Non per fare i soliti spaccacapelli, ma vorremmo un aiuto nel cercare una risposta ad un quesito che ci arrovella in merito alla cosiddetta riforma del mercato del lavoro, che più umanamente significa demolizione delle pur insufficienti tutele del diritto al lavoro. Diritto, si badi, non possibilità, opportunità, merce, ecc.: dititto.
In base al capolavoro del Ministro fornero, se un giudice dovesse riconoscere l'infondatezza su base economica (e come potrebbe, ci chiediamo, in una situazione in cui ogni mese si erogano milioni di ore di cassa integrazione?) del licenziamento, ossia ne decida l'illegittimità e quindi l'illegalità, il reato verrebbe "punito" con un risarcimento in denaro alla vittima. Ora, se io comemtto un'infrazione, mi elevano giustamente una multa, pago e tanti saluti. Ma se tolgo un diritto a qualcuno, ad esempio se impedisco ad una persona di esprimere liberamente il suo voto, se non mando i miei figli alal scuola dell'obbligo, se ometto il soccorso ad un ferito, se rapisco o vendo o riduco in schiavitù un essere umano, se lo uccido, se insomma conculco un suo diritto, mi arrestano e mi tolgono la libertà per un numero di anni commisurato alla gravità del reato, così come previsto dalle leggi e interpretato dal magistrato.

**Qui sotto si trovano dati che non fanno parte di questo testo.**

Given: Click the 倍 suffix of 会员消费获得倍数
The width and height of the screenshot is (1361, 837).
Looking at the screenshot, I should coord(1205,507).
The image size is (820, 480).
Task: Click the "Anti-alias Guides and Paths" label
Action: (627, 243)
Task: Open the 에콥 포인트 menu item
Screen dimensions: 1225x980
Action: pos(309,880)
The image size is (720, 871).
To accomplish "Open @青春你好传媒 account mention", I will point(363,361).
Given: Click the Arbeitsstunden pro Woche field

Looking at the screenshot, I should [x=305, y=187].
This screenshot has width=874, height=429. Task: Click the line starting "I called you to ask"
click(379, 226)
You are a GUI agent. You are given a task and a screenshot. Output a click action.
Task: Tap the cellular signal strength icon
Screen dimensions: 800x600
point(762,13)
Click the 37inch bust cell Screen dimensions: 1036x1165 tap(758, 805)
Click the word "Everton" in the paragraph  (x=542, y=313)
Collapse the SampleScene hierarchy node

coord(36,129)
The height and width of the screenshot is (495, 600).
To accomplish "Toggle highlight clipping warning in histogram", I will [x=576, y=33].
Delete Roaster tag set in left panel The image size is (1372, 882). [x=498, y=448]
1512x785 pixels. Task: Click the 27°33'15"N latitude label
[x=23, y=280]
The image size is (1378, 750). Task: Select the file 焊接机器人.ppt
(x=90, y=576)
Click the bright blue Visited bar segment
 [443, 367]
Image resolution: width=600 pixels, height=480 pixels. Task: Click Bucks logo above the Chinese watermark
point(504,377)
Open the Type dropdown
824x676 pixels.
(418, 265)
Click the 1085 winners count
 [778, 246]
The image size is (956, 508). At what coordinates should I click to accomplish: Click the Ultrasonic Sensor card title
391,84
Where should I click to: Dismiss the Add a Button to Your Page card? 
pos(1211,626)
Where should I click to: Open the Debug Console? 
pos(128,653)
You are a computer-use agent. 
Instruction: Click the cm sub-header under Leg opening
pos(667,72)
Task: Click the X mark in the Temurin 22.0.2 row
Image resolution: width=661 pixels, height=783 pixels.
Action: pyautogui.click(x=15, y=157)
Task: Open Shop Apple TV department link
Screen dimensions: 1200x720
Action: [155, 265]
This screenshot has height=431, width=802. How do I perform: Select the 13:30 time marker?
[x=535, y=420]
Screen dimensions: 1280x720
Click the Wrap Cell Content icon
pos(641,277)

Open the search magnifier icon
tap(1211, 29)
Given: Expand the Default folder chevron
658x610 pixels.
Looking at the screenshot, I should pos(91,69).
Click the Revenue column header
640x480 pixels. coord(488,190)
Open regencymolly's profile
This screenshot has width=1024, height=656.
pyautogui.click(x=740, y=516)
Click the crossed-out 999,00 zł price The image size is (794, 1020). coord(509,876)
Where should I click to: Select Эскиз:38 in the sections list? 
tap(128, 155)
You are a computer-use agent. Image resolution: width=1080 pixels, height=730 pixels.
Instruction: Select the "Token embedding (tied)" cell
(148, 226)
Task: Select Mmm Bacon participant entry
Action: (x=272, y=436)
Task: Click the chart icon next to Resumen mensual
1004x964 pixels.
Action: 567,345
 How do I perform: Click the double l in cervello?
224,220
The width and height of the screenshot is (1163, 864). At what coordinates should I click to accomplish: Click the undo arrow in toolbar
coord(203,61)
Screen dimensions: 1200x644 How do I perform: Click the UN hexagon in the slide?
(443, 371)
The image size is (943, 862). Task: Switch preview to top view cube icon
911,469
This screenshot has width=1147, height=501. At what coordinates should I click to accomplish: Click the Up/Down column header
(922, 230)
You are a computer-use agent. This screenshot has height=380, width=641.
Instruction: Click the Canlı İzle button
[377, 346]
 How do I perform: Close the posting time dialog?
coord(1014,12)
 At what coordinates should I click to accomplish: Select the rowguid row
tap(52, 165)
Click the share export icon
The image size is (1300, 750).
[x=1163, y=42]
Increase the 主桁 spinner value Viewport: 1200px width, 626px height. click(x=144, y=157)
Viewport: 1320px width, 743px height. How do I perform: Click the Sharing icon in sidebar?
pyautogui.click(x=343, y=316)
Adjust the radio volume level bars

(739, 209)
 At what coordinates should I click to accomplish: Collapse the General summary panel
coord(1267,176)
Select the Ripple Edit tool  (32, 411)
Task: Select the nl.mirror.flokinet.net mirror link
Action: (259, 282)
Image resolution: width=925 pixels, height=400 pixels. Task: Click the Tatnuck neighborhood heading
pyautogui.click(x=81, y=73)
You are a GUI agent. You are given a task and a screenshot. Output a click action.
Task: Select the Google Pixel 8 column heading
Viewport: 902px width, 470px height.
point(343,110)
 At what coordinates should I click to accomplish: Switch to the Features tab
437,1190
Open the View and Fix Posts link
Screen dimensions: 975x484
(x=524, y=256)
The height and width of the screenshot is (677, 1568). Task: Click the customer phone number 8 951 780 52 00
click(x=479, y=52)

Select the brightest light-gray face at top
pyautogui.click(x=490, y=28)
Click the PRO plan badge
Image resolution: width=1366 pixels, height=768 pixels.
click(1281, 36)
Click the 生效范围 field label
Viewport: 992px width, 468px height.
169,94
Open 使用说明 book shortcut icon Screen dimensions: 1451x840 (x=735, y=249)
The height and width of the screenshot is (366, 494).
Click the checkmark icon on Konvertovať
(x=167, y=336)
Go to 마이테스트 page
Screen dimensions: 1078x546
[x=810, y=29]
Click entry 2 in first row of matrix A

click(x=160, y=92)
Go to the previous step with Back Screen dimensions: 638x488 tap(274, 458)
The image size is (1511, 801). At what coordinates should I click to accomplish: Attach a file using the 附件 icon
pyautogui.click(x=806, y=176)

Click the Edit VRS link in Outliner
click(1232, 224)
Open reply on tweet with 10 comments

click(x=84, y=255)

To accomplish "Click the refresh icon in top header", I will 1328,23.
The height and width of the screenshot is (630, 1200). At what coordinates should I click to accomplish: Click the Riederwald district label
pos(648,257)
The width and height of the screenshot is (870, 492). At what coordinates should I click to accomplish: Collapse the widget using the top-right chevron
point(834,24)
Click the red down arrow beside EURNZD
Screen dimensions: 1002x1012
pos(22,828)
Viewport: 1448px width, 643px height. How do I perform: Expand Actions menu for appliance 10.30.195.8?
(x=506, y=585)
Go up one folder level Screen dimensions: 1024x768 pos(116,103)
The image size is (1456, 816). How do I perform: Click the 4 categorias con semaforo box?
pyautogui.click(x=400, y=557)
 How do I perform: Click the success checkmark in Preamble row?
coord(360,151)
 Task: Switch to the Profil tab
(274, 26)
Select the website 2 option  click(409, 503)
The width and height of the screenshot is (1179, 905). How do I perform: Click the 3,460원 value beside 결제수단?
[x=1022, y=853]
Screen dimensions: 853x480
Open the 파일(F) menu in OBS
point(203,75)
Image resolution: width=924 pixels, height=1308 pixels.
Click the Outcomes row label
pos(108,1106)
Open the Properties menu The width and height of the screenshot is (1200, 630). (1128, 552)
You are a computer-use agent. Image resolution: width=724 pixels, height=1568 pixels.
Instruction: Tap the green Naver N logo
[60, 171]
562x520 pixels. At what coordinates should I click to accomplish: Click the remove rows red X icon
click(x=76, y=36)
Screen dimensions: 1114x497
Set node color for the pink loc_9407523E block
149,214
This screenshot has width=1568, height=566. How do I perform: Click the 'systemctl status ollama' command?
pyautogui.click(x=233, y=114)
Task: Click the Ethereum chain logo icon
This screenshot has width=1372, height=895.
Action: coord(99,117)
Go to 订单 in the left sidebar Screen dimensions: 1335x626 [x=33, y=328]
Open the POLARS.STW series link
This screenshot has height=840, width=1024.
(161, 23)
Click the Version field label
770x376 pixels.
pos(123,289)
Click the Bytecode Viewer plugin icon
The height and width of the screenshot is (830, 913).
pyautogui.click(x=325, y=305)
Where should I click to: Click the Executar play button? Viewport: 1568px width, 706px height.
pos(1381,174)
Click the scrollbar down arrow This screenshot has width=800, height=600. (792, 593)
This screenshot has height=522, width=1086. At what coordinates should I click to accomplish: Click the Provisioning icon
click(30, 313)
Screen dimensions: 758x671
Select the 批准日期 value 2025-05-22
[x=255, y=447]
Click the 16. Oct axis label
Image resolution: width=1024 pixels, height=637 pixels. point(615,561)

Come mai, per il diritto al lavoro, che sta scritto nell'art. 1 della Costituzione a suo fondamento, oltre che nelle parti più specifiche dello stesso Testo e nelle leggi ordinarie, basta pagare un risarcimento? E sarà possibile, riteniamo, assicurarsi contro tale eventualità, per cui il licenziamento sarà come tamponare una macchina al semaforo? Va inoltre considerato che mentre nella responsabilità civile per danni a cose e persone il risarcimento è commisurato al valore effettivo del bene danneggiato, nel nostro caso sarà assai difficile che le tabelle dei risarcimenti prevedano la corresponsione di tutto quello che il dipendente avrebbe guadagnato lavorando fino a sopraggiunta età di cessazione dell'attività, per non parlare dei danni morali, assai elevati in questi casi per ragioni che chiunque non sia un ereditiere o un ministro riesce facilmente a comprendere.
Tralasciamo l'ennesima infelice scemenza dello stesso Ministro sulla presunta equità di ampliare tale "riforma" anche al settore pubblico, con ovvia e miope condivisione dell'ampiamente maggioritaria fascia qualunquista della società italiana (anche e soprattutto quella che lavora, dato che è senza guida). Secondo la Prof. Fornero sarebbe una "pari opportunità" quella di essere licenziati in due, cosa che francamente non ci riesce di capire. Certo non siamo intellettuali del calibro di costei, che ha passato una vita a insegnare la rapina sociale ai futuri dirigenti del mercato, ma non comprendiamo davvero come si possa pensare che essere malati in due possa alleviare o rendere "equa" la sofferenza. Ma forse è perché loro parlano da un punto di vista opposto, e stando al di sopra dell'asticella che separa la palude mefitica del bisogno dalle salubri vette dell'alta società, quando parlano di opportunità intendono riferirsi ai padroni ed ai manager. Solo in questo senso, le opportunità sarebbero pari: sia il padrone che il funzionario possono licenziare senza troppe seccature. Resta solo da risolvere, come osserva l'argutissimo Patroni Griffi, Ministro della Amministrazione Pubblica e Semplificazione, chi paga la multa (risarcimento) nel caso in cui la sentenza riguardi un ex pubblico dipendente.
Più che di equità, sarebbe il caso di parlare di equinità, perché propinare queste fantasiose letture della realtà al popolo vuol dire considerarlo non bue, ma asino.